Data Quality: What Every Business Professional Should Know
Businesspeople have all kinds of use cases for data, and they need data that is suited to each particular use case.
The term “data quality” is used extensively by technical professionals working in the data, AI, and information technology industries, but it can be difficult to understand what these professionals mean by it. This is important because businesspeople are increasingly involved in using data, and they need to know they can trust it. To do so, businesspeople rely to some extent on the technical professionals telling them that it is “good quality” data. But frustratingly, “good quality” data may not always be usable in a particular business context.
Also, the term “data quality” can refer to many different specific things, which adds to the confusion that businesspeople can feel when they hear about it from the technical folks.
Let’s take a high-level look at what “data quality” can mean.
The Scope of Data Quality
The first thing that we need to realize is that when a technical folk talk about data quality, the scope of what they are thinking about is limited to:
(a) Data inside computerized environments
(b) Data in environments controlled by the Information Technology (IT) department
(c) Structured data, meaning data represented in rows and columns, like database
tables.
It may sound like a wide scope, but it is not. There are plenty of issues with collecting data before it even gets into a computerized system. For instance, we are quite familiar with the confusing Unemployment Rate and Jobs numbers reported by the US government every month. The methodologies used to gather this information are questionable, so the quality of the “raw data” produced is also questionable.
When it comes to activities going on outside of computerized environments, the technical folk consider it none of their business, even though the data is affected. This is not part of the data supply chain they are involved in.
Not all data is managed in systems controlled by IT. There is plenty of End User Computing (EUC) in every organization, as is seen in Excel spreadsheets. This is generally outside of what technical professionals see as their responsibilities, so they are not involved in any aspect of its quality. Such data may make its way into IT- controlled environments, and after that point (but not before it) technical staff will address quality – but only based how the data is processed in the IT-controlled environments.
Then we have structured data. Quality in unstructured data, like text, images, audio, and video, is not typically something that has traditionally been addressed from a technical perspective. So while structured data may have its data quality needs taken care of, unstructured data is left alone, which is a problem since AI is not a heavy user of unstructured data.

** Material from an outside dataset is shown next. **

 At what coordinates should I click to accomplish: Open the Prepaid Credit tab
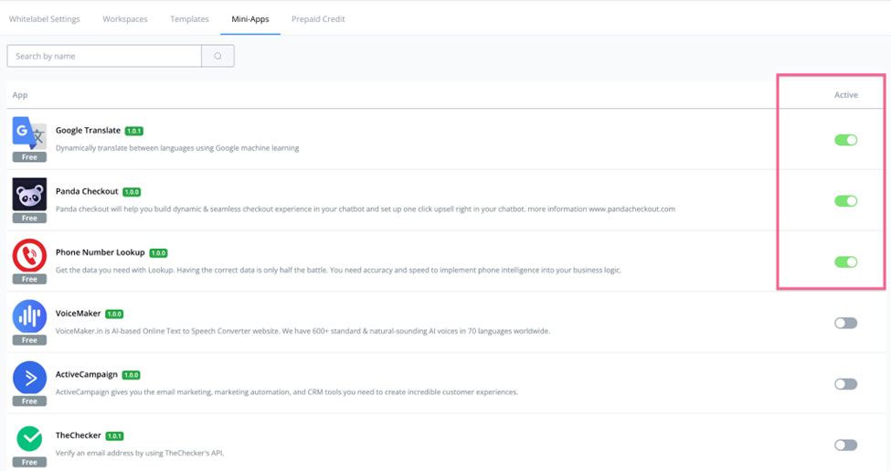pos(318,19)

The Main Activities of Data Quality
“Data Quality” is not just a state of data. The term also refers to a whole subdiscipline of data management. However, this subdiscipline itself consists – confusingly – of wildly different activities which receive wildly different attention from the technical community.
These subdisciplines are:
(a) Data Issue Prevention
(b) Data Issue Detection
(c) Data Issue Management
(d) Data Issue Remediation (also known as Data Change Management)
Data Issue Prevention
Data Issue Prevention is of no particular concern to technical staff. If asked about it, they will usually say that it is taken care of by edit validations built into data entry screens in whatever system data is being entered into. As such it is nothing special, apart from being an important task in systems development. There is no idea that people and processes should be examined to determine if they are causing bad quality data. This goes back to “data quality” from the technical perspective being about what happens inside computers.
Data Issue Detection
By contrast, Data Issue Detection receives a huge amount of attention from technical staff. It seems that this is because there are a lot of software tools that have been built to detect poor quality data. Technical people tend to focus on technology as being the answer to problems, and these tools are very impressive. The tools also require technical people to run them, so technical staff are highly incentivized to be able to use them.

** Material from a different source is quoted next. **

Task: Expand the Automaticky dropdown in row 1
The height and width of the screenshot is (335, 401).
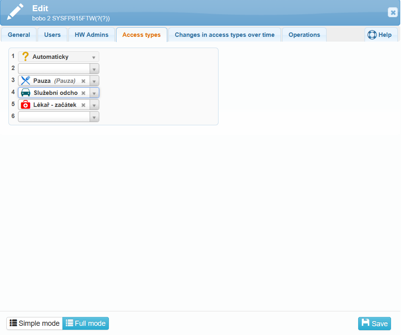Action: pyautogui.click(x=94, y=57)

“Data Quality” tools, or “Data Observability” tools as they are increasingly called today, use two approaches. One is for the tool by itself to try to identify bad data. This usually requires a human to confirm it is bad. The other approach is for specific rules provided by the business to be run by the software to detect data issues. Very often, when technical people speak of “data quality” they are really thinking only of these tools.
Data Issue Management
Data Issue Management is what happens after a data quality issue is detected. The issue has to be understood and a resolution proposed for it. Some data quality issues are completely technical and it is up to technical staff to fix them. But a lot – especially issues with data content – require the business to be involved. When this happens, the activities of Data Issue Management become more people and process oriented and technical folk are more passive, waiting to be asked for information or told to do something.

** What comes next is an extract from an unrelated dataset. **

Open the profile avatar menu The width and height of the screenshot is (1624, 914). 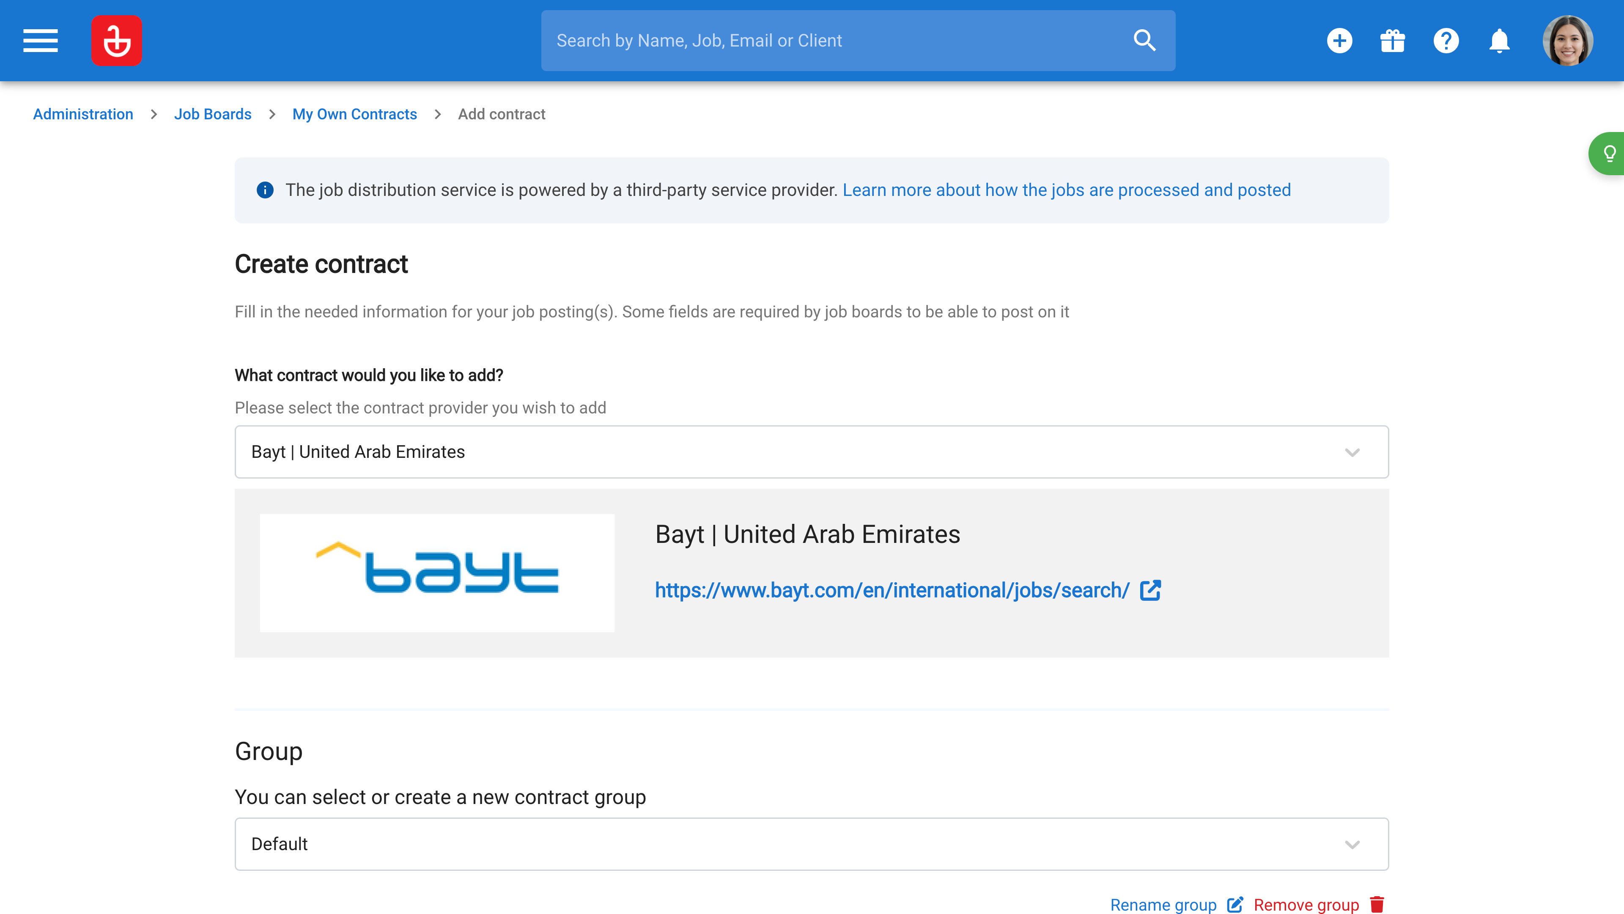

However, technical staff may get involved heavily if there is ticketing software involved. This will happen if data issues are reported via a Help Desk and tickets are opened. From the technicians’ perspective it all becomes about the administration and management of the tickets at this point, rather that the substance of solving the data issue. Businesspeople can find this very frustrating.
Overall, technical staff do not usually think of Data Issue Management as part of “data quality”.
Data Issue Remediation
Data Issue Remediation is applying the resolution recommended via Data Issue Management. While some fixes can be technical in nature, others are more oriented to people and processes, and technical staff are less involved. Where a technical change is required, this flows through specific IT procedures that are for general changes in IT environments. These activities are not considered as “data quality” by technical staff.
One alarming tendency is for technical staff to implement workarounds in technical environments like systems and databases to get over a data issue. The root cause is not addressed. But for technical staff this seems natural if the root cause lies outside any computerized environment they support. It is the only thing they can do. The result is a gradual accumulation of technical fixes which nobody can remember the reasons for and which impede both technical and business change.
Data Fitness for Use
A final area where business and technical views about “data quality” diverge is fitness for use. Businesspeople have all kinds of use cases for data, and they need data that is suited to each particular use case. So it is natural to ask if the data is of the right quality for the use case. The same data may work well for one use case but not for another. Where the data does not work well, the business often sees it as a “data quality” issue. This can be puzzling to technical staff who may point out that no data quality issues have been detected in the data involved. Once again, the business and technical concepts of “data quality” are not the same.
There is a lot more that could be said on this topic, but hopefully it conveys some of the boundaries that technical staff have concerning data quality, and why communication between business and technical people about “data quality” can be difficult .



Rlly insightful framing of the disconnect betwee technical and biz perspectives on data quality. The fitness-for-use point is key, because thats where most quality initiatives fall apart, tech teams validate schema compliance while business teams care abuot contextual usability. The tendency toward technical workarounds instead of addressing root causes is exactly how data debt accumlates over time.